### PROBLEM DESCRIPTION:
In the records below, begin at the line that has "Mobile Growth Platform (625, 1431)" and stop after the line that has "we expect a consistent experience (678, 1185)"; quote those lines verbatim and nothing more.
[DATA PROVIDED — start]
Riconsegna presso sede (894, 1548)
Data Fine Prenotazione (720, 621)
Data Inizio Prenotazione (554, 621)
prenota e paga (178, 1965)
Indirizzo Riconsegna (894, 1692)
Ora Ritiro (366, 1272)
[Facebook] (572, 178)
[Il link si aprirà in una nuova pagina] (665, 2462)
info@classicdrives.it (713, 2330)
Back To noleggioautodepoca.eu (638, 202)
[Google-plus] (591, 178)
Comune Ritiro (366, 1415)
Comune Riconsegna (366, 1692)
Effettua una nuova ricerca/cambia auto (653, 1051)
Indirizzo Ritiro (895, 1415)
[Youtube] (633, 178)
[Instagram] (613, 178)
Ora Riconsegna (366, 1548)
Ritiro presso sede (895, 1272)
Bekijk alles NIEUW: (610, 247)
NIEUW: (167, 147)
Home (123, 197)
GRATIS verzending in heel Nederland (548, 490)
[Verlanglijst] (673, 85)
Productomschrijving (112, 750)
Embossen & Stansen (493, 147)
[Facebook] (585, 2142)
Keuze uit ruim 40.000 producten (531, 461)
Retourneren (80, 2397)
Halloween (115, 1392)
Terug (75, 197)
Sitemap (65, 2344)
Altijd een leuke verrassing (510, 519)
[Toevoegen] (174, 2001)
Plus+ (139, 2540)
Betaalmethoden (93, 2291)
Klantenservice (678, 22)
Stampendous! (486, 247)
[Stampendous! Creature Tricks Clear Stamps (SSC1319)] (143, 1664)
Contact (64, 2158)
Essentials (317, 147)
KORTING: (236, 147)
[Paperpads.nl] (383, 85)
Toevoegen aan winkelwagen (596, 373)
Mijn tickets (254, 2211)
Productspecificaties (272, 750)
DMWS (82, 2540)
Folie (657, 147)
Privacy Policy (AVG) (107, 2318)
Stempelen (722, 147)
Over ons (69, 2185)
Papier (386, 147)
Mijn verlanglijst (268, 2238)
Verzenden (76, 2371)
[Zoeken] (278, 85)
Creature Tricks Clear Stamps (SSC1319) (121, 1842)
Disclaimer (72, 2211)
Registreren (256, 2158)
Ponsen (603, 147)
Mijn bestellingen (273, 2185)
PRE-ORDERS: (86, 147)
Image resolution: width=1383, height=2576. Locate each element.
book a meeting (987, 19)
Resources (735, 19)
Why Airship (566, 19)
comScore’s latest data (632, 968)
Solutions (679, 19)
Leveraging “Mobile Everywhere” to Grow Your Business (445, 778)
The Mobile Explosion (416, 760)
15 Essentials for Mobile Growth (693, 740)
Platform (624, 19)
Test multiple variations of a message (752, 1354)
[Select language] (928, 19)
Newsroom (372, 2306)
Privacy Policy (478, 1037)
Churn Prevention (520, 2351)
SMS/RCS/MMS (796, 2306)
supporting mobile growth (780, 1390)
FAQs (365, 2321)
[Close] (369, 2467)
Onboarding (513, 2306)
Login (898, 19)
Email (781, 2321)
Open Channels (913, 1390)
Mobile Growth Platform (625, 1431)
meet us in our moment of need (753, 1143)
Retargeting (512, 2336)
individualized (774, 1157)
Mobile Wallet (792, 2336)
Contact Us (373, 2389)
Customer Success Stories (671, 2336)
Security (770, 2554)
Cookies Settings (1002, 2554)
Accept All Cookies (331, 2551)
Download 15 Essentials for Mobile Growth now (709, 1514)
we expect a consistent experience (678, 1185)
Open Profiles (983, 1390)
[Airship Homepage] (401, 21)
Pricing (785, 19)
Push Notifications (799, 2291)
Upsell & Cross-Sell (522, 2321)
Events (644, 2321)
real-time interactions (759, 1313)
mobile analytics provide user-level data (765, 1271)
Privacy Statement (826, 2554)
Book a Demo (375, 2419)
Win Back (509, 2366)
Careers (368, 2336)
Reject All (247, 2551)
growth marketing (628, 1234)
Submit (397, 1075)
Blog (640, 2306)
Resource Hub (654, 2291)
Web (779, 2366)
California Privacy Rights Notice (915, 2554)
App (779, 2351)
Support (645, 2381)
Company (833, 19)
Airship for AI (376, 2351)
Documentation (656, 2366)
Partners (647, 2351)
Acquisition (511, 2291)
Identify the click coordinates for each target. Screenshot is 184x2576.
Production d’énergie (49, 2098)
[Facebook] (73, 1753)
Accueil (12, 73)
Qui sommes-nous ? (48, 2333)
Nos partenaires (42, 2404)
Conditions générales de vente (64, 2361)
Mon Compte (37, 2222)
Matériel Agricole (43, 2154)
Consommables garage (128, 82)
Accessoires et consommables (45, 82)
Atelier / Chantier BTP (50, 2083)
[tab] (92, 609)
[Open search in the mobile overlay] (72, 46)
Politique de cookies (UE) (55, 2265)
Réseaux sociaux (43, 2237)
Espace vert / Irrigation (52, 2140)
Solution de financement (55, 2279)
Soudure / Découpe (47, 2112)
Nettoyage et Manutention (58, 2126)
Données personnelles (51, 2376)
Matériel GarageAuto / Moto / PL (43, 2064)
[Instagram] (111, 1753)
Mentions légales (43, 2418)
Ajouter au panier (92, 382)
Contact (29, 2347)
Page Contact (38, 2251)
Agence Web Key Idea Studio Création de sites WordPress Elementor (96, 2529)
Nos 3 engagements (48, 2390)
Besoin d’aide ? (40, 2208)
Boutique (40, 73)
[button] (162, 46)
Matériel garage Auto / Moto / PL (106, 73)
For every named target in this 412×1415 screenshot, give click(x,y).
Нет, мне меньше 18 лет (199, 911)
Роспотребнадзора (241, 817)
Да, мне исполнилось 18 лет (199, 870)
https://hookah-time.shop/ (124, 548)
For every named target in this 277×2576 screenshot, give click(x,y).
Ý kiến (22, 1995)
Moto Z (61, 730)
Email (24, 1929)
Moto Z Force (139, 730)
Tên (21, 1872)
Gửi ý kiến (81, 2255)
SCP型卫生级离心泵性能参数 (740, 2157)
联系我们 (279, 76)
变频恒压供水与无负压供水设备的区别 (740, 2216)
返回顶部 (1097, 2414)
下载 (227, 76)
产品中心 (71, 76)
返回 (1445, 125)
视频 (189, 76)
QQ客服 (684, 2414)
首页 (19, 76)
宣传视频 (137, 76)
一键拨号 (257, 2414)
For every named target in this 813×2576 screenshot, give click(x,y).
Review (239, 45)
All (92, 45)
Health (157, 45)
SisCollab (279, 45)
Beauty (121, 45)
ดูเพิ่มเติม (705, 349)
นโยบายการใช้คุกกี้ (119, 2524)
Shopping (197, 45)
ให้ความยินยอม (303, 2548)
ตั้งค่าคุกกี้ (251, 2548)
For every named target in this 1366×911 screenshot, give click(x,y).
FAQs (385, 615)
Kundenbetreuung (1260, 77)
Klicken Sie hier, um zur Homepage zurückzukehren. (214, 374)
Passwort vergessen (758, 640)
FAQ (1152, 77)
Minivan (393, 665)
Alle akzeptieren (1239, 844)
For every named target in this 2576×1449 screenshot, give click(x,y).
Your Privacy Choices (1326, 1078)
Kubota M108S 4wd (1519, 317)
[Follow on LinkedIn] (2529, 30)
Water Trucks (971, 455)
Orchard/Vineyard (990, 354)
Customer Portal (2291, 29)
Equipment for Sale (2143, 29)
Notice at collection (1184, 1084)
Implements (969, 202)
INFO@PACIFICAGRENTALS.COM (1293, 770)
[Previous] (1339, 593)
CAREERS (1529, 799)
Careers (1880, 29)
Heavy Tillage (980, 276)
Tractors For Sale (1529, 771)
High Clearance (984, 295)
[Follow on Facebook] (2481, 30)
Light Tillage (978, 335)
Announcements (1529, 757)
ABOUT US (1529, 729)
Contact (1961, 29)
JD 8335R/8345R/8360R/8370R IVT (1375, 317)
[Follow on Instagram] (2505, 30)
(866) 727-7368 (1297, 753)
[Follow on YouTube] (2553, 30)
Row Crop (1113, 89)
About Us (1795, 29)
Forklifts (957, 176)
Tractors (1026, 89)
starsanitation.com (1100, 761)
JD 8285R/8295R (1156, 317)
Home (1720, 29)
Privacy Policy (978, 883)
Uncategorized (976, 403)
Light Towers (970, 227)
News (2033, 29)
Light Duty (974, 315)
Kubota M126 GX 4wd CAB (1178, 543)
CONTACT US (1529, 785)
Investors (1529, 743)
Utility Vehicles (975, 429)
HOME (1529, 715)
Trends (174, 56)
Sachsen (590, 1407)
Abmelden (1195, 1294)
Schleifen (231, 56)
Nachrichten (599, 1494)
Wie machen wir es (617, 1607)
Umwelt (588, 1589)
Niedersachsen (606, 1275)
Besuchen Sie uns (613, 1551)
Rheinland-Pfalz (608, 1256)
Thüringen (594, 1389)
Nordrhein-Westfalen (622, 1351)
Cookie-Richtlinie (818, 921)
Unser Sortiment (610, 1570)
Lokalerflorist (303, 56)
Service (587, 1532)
[DATA PROVIDED — finish]
### RESULT:
Mobile Growth Platform (625, 1431)
meet us in our moment of need (753, 1143)
Retargeting (512, 2336)
individualized (774, 1157)
Mobile Wallet (792, 2336)
Contact Us (373, 2389)
Customer Success Stories (671, 2336)
Security (770, 2554)
Cookies Settings (1002, 2554)
Accept All Cookies (331, 2551)
Download 15 Essentials for Mobile Growth now (709, 1514)
we expect a consistent experience (678, 1185)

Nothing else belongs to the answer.